Lane Old Zhang is sitting in his home, at the end of the lane, looking at the cranes tearing down the street. “I was born in this street, and now they break it down. It does not look so good but I am used to it and to this neighborhood. ‘Your house is not just a shag, it’s a jewel of XIXth century colonial architecture.’ I’m not sure what it means, but it’s what a passing by foreigner told me with his terrible Chinese. He also told me that the cube of a house next door was a jewel of Art Deco. I am not sure what he meant about either but this all seamed pretty important for him. It does not matter anymore, he has gone away and they torn down this house last week.
They told me that it’s for the best, that our life in a far away suburb, in a new high rise building will be so much comfortable. It’s surely true, but I don’t want to go. It’s not the little money they want to give us to move away, that will be enough in any case. I can’t remember the name of this new place and I don’t even want to learn it. All my friends will be lost, spread into various districts, and I will loose all my life with it. It’s maybe the future, but I’m not sure I want to be part of it. The past was tough some times, but not always so bad. I am so sad for Shanghai and my home that the skyscrapers are rapidly eating.

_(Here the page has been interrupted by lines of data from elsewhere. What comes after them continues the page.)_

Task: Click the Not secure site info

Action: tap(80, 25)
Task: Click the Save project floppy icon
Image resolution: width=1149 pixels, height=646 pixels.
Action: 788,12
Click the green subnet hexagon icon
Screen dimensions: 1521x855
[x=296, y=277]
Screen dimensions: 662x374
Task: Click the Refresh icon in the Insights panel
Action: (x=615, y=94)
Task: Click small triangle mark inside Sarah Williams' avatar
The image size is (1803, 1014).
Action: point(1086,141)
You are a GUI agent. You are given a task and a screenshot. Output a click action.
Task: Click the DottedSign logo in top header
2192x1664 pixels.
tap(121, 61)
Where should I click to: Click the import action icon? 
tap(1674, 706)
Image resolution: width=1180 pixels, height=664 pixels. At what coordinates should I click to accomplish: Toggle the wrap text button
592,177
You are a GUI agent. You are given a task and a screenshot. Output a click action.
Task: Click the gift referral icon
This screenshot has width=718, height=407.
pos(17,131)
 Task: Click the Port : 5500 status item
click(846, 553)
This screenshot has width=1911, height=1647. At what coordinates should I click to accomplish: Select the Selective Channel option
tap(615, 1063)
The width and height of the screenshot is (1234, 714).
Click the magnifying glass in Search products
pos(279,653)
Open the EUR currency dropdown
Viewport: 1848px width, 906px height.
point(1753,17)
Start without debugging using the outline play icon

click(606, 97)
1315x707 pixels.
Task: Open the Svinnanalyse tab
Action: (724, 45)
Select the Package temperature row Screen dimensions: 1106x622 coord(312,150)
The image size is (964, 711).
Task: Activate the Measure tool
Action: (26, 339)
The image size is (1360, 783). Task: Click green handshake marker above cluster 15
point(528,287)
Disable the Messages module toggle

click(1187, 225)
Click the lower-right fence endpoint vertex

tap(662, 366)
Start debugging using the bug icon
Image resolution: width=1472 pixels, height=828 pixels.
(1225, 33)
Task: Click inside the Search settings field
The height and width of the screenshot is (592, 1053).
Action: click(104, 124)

My son already moved to this new apartment and loves it. He often comes by to take me there, but I still refuse to go. Old Ma, my old neighbor, moved into one of this new tower about a year ago. He was the first ones to go, moving with a smile on his face, realizing the long life dream to have a place of his own. He had been promised long time ago to get an apartment and it finally came. He disappeared for a while, and then started to come back. He comes here everyday now. It takes him hours to cross the whole city, just to enjoy old friends and familiar places. He says life is comfortable there, but there is nobody to talk to. My life has always been at the end of this lane and I can’t imagine it differently. Seeing it disappear makes me feel that I am also going to die soon.